◆ **Set task**
Decide whether each statement below agrees with the excerpt on retirement savings and emergency funds, answering yes or no and quoting the deciding words from the excerpt.
1. In Sanlam's 2014 survey, about 44% of members who withdrew their retirement savings used the cash to reduce short-term debt.
2. Momentum's planned emergency savings offering for employers will reduce what employees put toward retirement savings.
3. Nazia Kahlon works at Momentum Corporate.
-- begin Excerpted text --
As part of its 2014 Benchmark Survey, Sanlam asked retirement fund members who had withdrawn their retirement savings what they did with the cash. About 44% used it to reduce short-term debt and 14% to reduce their home loans.

Elaine Wright, head of financial wellness at Momentum Corporate, said Momentum is busy with an offering for employers that will allow employees to contribute to a group emergency savings plan, but this will not take away from retirement savings.

Instead, Momentum is focusing on how to create more disposable income by rearranging employees' debt and helping them to budget effectively.

Nazia Kahlon, a specialist in group savings and investment at Allan Gray, said while savings for emergencies were an absolute necessity, taking these from retirement savings may not be the best idea.

Most South Africans' retirement savings are woefully inadequate and there are tax benefits to saving for retirement, so detracting from these savings may not be the most appropriate way to fund emergency savings.

Maharaj said that if you are on a marginal tax rate of 35%, contributing 10% of your salary to a retirement fund (that is tax deductible) and 4% of after-tax money to emergency savings, that is the equivalent of contributing 16.15% of pre-tax income.

Employers and their retirement funds will have to weigh up whether that is an efficient way of saving - if it stops people withdrawing their retirement savings then it could be worth it, he says.
-- end Excerpted text --
-- begin Data records --
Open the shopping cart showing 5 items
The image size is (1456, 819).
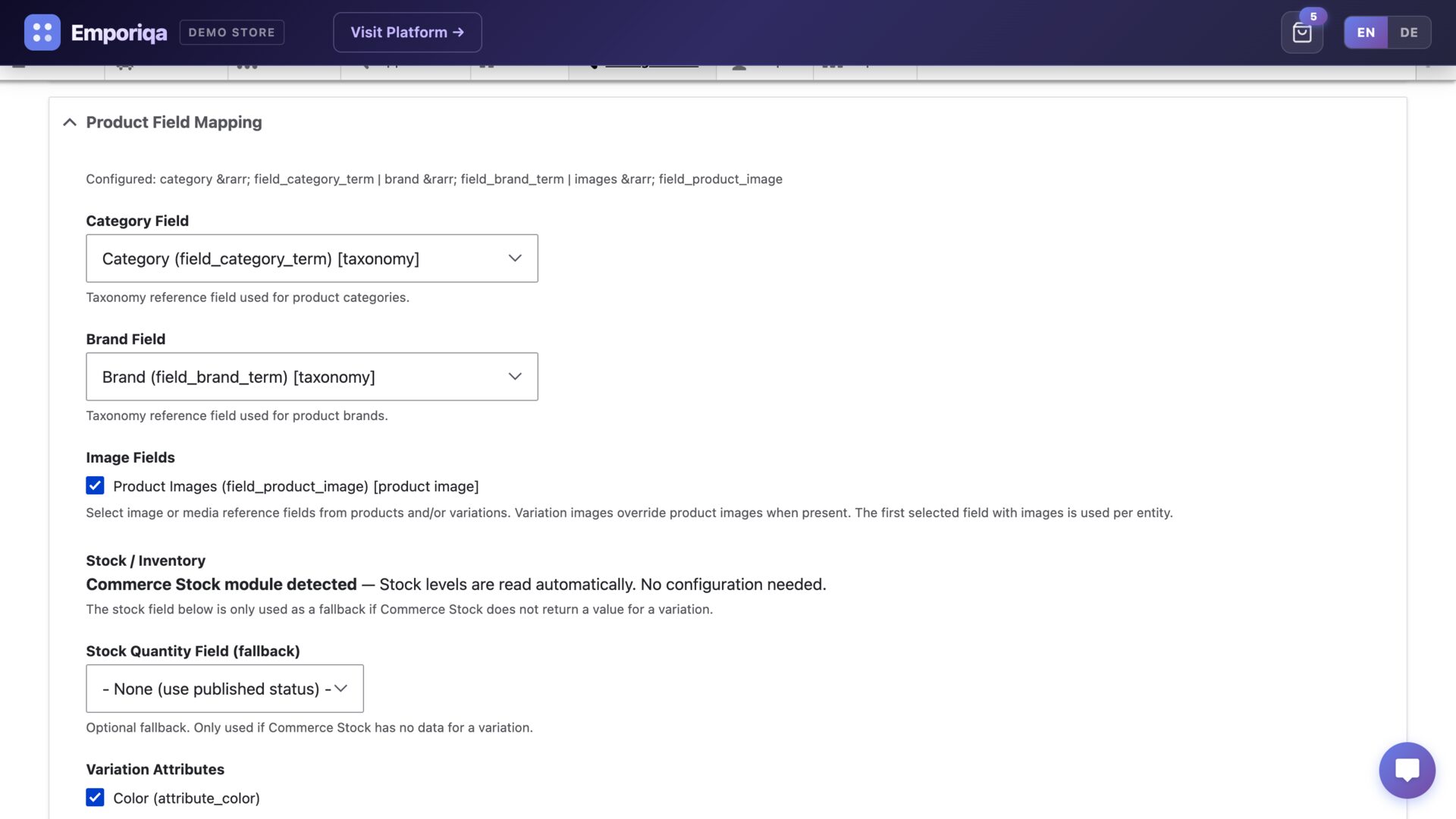pos(1302,33)
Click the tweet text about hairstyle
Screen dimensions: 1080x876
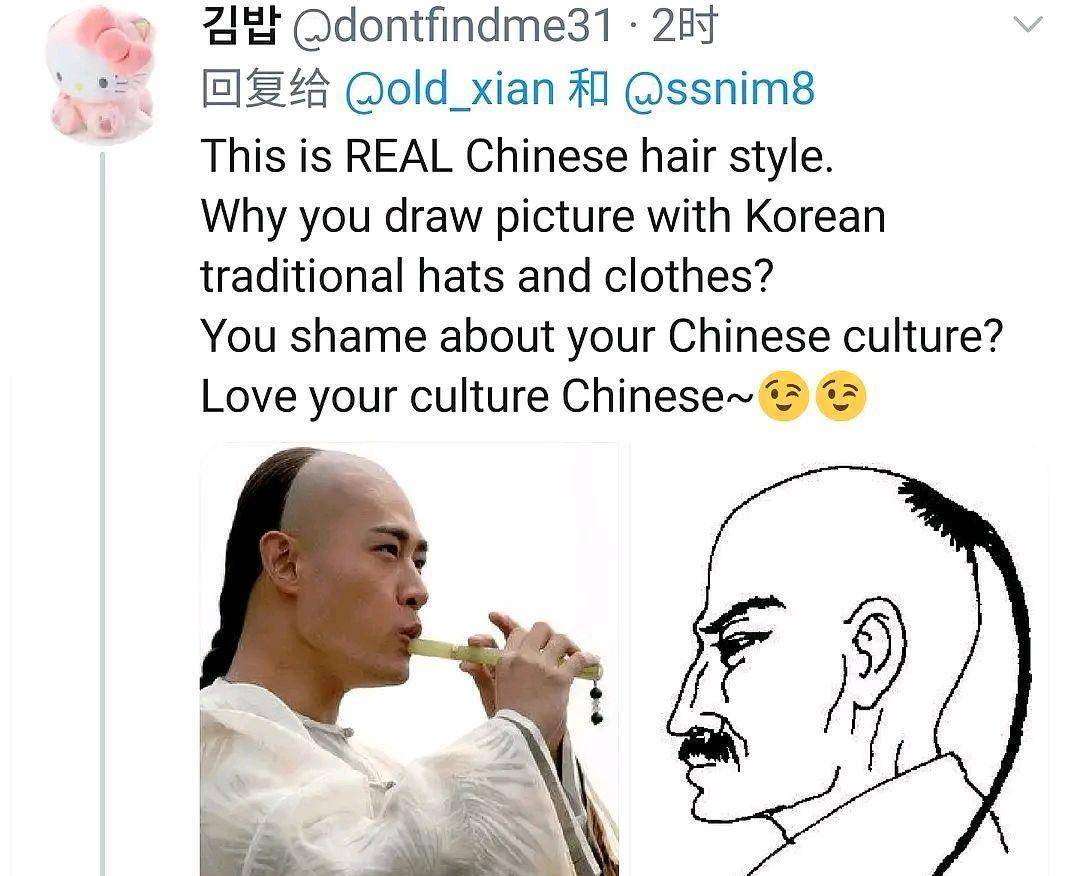pos(602,275)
-- end Data records --
◆ **Response**
1. Yes: "About 44% used it to reduce short-term debt"
2. No: "but this will not take away from retirement savings"
3. No: "Nazia Kahlon, a specialist in group savings and investment at Allan Gray"